Annals of Vascular Surgery | 2010
Fayyaz Mazari; S. Gulati; M.N.A. Rahman; H.L.D. Lee; T.A. Mehta; Peter T. McCollum; Ian Chetter
BACKGROUND To compare angioplasty (PTA), supervised exercise (SEP) and PTA + SEP in the treatment of intermittent claudication (IC) due to femoropopliteal disease. METHODS Over a 6-year period, 178 patients (108 men; median age, 70 years) with femoropopliteal lesions suitable for angioplasty were randomized to PTA, SEP, or PTA + SEP. Patients were assessed prior to and at 1 and 3 months post treatment.
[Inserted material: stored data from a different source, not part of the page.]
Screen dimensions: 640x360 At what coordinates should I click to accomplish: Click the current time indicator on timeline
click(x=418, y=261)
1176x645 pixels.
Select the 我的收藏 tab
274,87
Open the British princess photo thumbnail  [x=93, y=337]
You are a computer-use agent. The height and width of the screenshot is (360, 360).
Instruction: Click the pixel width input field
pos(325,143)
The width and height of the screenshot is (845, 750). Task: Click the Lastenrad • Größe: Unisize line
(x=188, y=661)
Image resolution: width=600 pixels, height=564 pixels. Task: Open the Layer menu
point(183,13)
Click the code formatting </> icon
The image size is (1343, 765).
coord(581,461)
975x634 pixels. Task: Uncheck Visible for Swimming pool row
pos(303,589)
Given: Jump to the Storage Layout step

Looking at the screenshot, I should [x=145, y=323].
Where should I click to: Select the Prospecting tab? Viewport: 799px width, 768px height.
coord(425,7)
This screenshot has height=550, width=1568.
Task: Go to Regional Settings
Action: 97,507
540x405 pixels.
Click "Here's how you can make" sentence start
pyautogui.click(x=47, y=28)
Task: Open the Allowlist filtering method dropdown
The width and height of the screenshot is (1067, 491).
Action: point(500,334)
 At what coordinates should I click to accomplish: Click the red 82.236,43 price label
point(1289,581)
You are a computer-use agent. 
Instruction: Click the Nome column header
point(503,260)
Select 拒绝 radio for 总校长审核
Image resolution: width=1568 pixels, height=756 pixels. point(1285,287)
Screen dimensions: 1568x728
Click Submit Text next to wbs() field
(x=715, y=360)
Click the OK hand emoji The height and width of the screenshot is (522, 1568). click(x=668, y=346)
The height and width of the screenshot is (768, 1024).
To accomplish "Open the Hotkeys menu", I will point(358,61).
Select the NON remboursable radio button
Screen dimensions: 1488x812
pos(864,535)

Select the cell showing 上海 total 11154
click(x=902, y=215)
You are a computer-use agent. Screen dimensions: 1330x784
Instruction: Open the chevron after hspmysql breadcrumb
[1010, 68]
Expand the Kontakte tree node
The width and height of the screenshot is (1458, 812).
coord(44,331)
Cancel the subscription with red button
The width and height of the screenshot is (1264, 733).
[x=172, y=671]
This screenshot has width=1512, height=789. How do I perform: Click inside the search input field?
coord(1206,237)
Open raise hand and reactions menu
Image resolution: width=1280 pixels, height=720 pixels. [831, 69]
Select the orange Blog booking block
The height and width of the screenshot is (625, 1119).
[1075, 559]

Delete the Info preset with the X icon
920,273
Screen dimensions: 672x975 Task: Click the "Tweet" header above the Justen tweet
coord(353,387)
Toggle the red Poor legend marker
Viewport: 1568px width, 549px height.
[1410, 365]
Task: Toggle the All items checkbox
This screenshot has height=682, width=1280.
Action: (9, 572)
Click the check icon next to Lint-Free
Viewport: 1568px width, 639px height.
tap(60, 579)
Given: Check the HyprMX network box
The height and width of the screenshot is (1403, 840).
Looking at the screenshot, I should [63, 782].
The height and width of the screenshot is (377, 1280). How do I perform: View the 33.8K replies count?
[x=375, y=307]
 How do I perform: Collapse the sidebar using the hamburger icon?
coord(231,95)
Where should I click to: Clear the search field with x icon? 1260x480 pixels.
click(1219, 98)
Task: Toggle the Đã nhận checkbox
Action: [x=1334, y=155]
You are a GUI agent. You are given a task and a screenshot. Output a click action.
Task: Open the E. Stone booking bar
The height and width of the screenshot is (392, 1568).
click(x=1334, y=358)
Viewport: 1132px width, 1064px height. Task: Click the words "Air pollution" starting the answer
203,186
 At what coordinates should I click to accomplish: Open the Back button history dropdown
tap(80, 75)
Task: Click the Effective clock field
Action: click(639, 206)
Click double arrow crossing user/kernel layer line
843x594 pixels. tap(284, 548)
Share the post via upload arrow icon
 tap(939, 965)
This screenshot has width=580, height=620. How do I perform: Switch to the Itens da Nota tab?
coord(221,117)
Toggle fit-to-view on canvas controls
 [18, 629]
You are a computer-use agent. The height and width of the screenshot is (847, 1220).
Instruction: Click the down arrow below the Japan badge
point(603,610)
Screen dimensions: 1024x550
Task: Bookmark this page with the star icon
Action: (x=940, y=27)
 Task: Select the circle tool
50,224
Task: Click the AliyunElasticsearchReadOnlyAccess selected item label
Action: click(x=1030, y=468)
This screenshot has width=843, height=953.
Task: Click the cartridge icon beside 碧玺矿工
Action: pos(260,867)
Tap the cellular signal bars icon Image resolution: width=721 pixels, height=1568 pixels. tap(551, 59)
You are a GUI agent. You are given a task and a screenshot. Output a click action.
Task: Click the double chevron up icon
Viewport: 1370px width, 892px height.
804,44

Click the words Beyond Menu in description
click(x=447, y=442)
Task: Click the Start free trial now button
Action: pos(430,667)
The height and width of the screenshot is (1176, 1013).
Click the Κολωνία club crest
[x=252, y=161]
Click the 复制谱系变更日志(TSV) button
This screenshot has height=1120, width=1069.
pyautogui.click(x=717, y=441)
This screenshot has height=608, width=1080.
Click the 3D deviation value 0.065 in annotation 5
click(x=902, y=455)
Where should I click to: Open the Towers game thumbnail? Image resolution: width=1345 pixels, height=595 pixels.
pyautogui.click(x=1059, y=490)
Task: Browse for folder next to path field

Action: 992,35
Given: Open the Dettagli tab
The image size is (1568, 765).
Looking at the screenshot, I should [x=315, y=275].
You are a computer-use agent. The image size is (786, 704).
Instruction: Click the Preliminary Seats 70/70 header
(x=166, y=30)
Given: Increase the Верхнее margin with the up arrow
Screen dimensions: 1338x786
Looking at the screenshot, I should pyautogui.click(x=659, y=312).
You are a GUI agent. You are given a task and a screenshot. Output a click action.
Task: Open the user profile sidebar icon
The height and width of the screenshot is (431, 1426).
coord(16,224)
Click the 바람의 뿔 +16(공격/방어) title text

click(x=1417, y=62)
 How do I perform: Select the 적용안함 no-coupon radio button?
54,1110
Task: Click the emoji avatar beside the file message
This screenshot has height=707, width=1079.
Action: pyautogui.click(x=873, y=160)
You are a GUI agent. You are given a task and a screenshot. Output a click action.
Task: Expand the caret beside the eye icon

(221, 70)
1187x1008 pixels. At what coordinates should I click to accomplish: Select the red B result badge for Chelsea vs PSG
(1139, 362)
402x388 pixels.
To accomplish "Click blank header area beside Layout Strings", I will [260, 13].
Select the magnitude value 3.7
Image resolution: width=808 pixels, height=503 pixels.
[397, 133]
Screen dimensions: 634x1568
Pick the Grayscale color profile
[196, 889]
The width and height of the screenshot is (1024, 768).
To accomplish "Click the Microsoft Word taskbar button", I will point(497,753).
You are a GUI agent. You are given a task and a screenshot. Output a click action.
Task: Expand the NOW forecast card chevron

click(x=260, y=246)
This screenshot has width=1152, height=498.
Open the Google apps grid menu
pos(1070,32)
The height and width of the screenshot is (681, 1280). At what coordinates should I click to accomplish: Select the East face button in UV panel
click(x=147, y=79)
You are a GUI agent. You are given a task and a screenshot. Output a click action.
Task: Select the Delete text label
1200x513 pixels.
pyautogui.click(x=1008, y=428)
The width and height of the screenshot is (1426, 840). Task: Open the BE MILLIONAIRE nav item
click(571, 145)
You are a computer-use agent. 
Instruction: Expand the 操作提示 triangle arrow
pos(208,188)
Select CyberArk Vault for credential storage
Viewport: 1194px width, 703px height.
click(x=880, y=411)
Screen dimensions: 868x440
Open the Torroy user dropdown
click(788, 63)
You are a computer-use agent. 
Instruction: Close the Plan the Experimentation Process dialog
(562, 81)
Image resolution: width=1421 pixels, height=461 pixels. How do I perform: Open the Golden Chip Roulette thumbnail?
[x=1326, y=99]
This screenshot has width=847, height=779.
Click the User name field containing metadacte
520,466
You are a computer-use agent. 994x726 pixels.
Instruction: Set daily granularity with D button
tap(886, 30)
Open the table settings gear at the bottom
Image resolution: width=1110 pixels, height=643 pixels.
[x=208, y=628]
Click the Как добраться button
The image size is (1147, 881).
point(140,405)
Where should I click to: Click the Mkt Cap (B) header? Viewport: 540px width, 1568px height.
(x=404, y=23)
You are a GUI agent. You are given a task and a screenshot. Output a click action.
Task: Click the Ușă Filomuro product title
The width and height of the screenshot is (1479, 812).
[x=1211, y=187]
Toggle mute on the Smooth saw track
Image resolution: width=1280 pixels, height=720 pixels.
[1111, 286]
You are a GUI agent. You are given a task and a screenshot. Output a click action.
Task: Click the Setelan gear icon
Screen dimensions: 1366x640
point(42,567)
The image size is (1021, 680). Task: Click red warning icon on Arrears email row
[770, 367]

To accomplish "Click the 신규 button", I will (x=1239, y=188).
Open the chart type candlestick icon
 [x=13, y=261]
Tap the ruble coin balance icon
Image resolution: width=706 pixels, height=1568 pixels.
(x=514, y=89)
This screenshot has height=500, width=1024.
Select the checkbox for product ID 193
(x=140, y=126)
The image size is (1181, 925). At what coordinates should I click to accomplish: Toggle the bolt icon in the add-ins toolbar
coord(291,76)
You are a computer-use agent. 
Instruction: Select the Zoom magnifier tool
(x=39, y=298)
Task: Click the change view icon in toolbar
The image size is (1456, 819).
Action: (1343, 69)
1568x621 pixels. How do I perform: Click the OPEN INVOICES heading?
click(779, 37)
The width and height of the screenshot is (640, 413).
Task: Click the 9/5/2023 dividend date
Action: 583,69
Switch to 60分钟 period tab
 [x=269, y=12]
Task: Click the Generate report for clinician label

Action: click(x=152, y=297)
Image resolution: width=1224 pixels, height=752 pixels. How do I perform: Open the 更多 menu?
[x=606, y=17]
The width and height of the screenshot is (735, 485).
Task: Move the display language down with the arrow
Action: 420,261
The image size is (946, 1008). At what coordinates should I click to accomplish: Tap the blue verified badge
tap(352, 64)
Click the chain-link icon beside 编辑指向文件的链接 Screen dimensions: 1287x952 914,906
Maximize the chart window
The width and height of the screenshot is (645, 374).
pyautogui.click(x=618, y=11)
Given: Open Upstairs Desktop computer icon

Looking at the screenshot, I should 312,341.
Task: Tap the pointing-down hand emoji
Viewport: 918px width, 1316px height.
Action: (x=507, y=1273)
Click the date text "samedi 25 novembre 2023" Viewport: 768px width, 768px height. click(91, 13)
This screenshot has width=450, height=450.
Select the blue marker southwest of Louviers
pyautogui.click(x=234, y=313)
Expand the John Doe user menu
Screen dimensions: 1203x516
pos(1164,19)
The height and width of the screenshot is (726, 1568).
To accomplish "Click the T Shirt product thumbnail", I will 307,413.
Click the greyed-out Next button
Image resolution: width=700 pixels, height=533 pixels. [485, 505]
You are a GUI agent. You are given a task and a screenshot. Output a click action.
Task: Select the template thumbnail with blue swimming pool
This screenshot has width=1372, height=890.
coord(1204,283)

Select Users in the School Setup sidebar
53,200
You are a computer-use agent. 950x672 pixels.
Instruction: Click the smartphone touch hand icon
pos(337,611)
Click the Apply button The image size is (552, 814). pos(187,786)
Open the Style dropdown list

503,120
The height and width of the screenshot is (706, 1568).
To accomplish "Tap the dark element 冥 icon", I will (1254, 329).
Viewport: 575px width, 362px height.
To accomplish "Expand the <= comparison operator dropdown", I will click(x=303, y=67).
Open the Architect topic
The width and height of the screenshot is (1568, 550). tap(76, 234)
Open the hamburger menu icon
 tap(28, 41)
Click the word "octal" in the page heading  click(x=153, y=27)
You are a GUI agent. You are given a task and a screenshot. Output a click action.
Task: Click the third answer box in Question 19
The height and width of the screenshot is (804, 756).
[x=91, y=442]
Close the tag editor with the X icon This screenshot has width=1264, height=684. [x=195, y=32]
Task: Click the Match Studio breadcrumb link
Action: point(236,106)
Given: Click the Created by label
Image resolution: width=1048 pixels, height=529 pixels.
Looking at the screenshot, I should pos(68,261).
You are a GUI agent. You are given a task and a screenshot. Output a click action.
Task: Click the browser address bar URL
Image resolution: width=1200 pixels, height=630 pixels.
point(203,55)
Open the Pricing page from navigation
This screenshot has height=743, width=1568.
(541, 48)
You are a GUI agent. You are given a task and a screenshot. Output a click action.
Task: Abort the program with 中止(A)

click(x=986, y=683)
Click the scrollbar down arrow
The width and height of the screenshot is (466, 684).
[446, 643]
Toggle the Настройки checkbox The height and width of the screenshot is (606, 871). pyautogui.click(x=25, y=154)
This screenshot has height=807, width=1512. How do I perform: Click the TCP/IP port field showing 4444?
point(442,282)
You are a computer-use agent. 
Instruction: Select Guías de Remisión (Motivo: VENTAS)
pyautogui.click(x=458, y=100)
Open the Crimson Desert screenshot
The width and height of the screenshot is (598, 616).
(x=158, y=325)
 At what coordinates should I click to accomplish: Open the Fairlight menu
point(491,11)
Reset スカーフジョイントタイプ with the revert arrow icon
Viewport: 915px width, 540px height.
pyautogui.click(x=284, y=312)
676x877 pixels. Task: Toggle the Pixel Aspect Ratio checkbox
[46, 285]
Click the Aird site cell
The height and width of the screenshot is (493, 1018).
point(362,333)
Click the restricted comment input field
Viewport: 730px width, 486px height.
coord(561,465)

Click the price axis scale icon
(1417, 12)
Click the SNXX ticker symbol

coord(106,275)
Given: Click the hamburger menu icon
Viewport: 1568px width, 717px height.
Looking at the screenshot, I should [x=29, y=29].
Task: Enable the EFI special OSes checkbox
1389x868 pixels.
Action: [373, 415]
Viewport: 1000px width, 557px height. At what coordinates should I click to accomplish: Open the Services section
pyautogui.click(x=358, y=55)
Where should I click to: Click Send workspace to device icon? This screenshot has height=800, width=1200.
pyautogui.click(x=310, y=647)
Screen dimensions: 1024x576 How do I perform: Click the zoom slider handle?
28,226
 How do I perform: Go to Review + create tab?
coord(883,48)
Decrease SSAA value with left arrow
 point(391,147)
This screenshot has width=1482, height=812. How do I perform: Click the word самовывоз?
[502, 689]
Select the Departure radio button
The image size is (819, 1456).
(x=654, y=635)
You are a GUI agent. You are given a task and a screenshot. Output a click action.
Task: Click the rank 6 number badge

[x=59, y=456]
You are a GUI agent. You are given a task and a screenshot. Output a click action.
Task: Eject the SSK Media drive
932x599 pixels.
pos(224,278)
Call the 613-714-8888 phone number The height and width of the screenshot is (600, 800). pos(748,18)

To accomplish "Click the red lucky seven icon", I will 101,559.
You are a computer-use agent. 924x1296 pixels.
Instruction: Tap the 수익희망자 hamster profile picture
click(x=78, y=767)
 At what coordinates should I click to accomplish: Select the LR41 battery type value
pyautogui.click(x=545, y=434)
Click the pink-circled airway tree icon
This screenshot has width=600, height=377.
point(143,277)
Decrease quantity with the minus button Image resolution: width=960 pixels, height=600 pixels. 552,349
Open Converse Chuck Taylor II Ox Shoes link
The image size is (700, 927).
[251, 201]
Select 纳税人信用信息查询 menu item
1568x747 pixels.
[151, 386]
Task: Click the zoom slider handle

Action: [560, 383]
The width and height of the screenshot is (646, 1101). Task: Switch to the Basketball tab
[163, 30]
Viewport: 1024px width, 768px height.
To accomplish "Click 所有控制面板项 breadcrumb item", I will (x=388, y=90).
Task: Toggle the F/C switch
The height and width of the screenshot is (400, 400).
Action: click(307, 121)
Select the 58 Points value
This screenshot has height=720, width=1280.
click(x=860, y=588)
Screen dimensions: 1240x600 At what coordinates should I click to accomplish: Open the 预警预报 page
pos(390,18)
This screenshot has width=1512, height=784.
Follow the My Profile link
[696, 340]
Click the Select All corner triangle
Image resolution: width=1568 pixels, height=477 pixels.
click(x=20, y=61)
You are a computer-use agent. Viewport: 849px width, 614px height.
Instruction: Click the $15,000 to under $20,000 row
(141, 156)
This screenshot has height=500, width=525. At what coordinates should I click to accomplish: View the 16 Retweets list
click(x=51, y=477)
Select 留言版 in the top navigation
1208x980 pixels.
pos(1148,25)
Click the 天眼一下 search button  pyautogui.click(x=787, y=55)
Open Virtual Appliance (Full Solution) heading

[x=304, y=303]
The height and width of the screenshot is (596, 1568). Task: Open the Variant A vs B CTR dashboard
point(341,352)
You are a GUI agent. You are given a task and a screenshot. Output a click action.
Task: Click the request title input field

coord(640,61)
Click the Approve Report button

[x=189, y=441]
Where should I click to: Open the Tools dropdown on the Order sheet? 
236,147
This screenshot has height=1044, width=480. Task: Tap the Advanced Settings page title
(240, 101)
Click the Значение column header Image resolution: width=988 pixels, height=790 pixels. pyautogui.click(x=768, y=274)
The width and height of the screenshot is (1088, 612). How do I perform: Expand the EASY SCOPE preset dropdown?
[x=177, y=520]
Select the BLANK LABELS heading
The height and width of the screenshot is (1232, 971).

ISCVS outcome criteria (ankle pressures, treadmill walking distances) and quality of life (QoL) questionnaires (SF-36 and VascuQoL) were analyzed. RESULTS All groups were well matched at baseline. Twenty-one patients withdrew. Results are as follows: Intragroup analysis: All groups demonstrated significant clinical and QoL improvements (Friedman test, p < 0.05). SEP (60 patients, 8 withdrew)-62.7% of patients (n = 32) improved following treatment [20 mild, 9 moderate, 3 marked], 27.4% (n = 14) demonstrated no improvement, and 9.8% (n = 5) deteriorated. PTA (60 patients, 3 withdrew)-66.6% patients (n = 38) improved following treatment [19 mild, 10 moderate, 9 marked], 22.8% (n = 13) demonstrated no improvement, and 10.5% (n = 6) deteriorated. PTA + SEP (58 patients, 10 withdrew)-81.6% of patients (n = 40) improved following treatment [10 mild, 17 moderate, 3 marked], 14.2% (n = 7) demonstrated no improvement, and 4.0% (n = 2) deteriorated. Intergroup analysis: PTA + SEP produce a much greater improvement in clinical outcome measures than PTA or SEP alone, but there was no significant QoL advantage (Kruskal-Wallis test, p > 0.05). CONCLUSION SEP should be the primary treatment for the patients with claudication and PTA should be supplemented by an SEP.